Reputation: 5234
I have two python data frames. I want to make all the values in one column of both data frames uppercase.
The following code works:
df_ERA4['reqmnt'] = df_ERA4['reqmnt'].str.upper()
df_ERA5['reqmnt'] = df_ERA5['reqmnt'].str.upper()
But when I want to do the same thing in a function it doesn't work:
def uppercase(df):
df['reqmnt'] = df['reqmnt'].str.upper()
df_ERA4 = uppercase(df_ERA4)
df_ERA5 = uppercase(df_ERA5)
df_ERA4.head()
Specifically, when I run the above code it gives me the following error: AttributeError: 'NoneType' object has no attribute 'head'
Upvotes: 1
Views: 223
Reputation: 402493
Your function, by default does not return anything. So, by default, it returns None
. When calling your function, the correct thing to do would be to not assign the return value to anything, since changes are being made in-place.
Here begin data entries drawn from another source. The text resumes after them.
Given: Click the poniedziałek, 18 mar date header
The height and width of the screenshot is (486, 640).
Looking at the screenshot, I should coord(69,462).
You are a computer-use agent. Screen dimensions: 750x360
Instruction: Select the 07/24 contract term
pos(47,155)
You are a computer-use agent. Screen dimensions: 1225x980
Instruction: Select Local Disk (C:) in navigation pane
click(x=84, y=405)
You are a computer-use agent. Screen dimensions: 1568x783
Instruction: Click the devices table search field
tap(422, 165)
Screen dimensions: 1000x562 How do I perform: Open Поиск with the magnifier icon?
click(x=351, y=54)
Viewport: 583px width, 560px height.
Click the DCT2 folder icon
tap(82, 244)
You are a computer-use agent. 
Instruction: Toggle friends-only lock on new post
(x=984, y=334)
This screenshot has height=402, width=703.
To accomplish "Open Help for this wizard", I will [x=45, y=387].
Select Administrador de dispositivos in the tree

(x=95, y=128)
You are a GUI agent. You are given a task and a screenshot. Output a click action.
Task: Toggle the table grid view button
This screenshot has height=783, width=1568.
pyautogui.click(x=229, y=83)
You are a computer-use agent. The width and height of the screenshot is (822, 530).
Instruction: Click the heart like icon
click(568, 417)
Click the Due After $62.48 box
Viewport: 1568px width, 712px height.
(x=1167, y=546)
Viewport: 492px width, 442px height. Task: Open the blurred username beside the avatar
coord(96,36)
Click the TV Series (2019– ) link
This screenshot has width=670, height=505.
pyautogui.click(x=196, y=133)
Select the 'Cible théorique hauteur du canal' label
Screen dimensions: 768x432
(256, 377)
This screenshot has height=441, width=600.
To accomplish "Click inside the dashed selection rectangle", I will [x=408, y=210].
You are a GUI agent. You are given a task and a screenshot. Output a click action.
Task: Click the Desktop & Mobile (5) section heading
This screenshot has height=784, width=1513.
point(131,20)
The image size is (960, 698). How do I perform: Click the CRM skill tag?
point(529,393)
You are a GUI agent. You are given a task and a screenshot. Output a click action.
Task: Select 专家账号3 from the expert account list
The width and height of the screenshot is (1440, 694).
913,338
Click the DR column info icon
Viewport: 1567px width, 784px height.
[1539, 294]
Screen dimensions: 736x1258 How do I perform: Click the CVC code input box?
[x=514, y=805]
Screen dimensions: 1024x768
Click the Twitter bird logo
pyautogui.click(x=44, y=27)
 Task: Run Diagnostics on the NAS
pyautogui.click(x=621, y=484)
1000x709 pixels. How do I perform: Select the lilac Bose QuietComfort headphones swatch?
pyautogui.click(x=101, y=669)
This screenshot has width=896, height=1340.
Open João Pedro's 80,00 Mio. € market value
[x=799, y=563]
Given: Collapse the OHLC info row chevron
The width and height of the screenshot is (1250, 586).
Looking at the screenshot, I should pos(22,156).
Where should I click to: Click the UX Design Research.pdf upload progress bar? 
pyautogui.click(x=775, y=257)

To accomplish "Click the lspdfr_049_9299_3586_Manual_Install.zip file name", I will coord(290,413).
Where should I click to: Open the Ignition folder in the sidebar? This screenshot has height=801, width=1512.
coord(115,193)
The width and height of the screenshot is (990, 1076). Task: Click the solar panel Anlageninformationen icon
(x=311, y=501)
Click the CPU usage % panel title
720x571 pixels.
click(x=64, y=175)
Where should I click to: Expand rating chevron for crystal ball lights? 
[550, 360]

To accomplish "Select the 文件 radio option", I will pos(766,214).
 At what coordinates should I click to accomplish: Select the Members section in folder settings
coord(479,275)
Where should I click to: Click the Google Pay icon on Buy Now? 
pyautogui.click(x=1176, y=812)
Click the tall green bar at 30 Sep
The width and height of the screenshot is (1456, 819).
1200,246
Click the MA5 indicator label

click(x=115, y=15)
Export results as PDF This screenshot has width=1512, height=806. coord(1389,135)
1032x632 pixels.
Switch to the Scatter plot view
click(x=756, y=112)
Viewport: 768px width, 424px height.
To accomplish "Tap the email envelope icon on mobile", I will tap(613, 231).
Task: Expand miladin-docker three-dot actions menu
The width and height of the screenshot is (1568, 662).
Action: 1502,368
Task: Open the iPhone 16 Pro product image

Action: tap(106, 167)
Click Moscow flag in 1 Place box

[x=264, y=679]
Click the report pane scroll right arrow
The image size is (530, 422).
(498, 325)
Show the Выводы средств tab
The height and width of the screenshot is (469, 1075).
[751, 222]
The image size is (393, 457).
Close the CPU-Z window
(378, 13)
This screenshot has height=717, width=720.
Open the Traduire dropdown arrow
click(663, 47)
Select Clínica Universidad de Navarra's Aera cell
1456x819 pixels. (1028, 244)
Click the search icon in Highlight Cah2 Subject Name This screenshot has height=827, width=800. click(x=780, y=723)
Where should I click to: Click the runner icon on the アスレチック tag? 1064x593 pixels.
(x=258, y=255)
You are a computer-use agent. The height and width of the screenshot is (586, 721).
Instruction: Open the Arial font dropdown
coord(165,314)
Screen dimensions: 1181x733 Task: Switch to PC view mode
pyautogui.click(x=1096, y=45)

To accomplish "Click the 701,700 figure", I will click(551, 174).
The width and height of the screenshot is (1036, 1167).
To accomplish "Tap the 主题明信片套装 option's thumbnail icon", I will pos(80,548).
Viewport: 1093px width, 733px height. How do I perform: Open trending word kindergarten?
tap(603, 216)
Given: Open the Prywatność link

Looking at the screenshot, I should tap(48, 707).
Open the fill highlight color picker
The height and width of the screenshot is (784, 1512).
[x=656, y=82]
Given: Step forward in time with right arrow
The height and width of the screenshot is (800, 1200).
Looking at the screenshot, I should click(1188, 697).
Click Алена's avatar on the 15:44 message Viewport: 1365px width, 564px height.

There are a couple of options now. The first one being: don't return anything, and don't assign anything.
def upper(df, col):
df[col] = df[col].str.upper()
upper(df, 'reqmnt')
However, this may not be the best approach (personally, I don't much fancy functions that perform in-place operations). You could, alternatively, have a copy returned via an assign
call.
def upper(df, col):
return df.assign(**{col : df[col].str.upper()})
df = upper(df, 'reqmnt')
Note that there's a caveat on this side to - assign
returns a copy, and sometimes, where efficiency/performance are paramount, you don't want to be needlessly making copies of GBs of data. What to use should be decided by a combination of style and need.